Last month, I had to make the painful decision to say goodbye to my dog, my dearest Kya. It's true she was old, with her silver muzzle, teary eyes, and stomach splotched with skin tags and moles and liver spots. Getting around was growing harder, to the point she could no longer safely use the wooden stairs on the second floor of our home, and the heat and humidity easily wiped her out. Appealing food became harder and harder to find — even when drizzled with fresh bacon grease — and getting her to take her various medications became increasingly challenging.
My life, in many ways, is simpler now: Gone is the expense of dog food and veterinary bills. Gone is the need to rush home every few hours to take her out. Gone is the cleanup necessary toward the latter days as she became increasingly ill. Gone is the worry about what we would do once my house sells, since not many rental properties would allow me to keep a 100-pound dog.
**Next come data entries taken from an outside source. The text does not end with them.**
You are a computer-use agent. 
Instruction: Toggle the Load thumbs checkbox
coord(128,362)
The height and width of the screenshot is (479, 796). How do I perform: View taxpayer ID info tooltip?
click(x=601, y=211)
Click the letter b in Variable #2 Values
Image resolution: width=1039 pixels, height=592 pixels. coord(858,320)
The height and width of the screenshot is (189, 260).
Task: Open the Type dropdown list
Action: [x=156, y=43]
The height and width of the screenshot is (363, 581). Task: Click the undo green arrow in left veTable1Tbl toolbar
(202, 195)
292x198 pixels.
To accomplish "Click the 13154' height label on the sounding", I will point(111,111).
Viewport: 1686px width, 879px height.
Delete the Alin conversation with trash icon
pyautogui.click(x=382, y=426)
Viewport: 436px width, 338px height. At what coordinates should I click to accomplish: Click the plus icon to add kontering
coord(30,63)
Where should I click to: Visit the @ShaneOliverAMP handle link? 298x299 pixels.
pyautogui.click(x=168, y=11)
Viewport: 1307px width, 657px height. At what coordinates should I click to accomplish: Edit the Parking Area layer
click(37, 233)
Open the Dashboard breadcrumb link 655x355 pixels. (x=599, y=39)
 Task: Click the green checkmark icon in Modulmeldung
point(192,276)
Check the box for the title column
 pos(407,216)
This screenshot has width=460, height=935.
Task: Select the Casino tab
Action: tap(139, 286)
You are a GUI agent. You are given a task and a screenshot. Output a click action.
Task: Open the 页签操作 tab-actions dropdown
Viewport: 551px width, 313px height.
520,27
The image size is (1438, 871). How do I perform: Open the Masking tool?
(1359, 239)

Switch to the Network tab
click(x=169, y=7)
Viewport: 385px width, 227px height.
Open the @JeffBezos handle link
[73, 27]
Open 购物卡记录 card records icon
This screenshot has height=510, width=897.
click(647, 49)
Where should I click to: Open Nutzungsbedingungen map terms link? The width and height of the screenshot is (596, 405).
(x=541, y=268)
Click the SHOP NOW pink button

But also gone is my best friend.
Her death came shortly after I had begun reading the postmodern novel "The Unbearable Lightness of Being," by Czech author Milan Kundera, in which he writes that "... the absolute absence of burden causes man to be lighter than air, to soar into heights, take leave of the earth and his earthly being, and become only half real, his movements as free as they are insignificant. What then shall we choose? Weight or lightness?”
I'd take my old girl back any day.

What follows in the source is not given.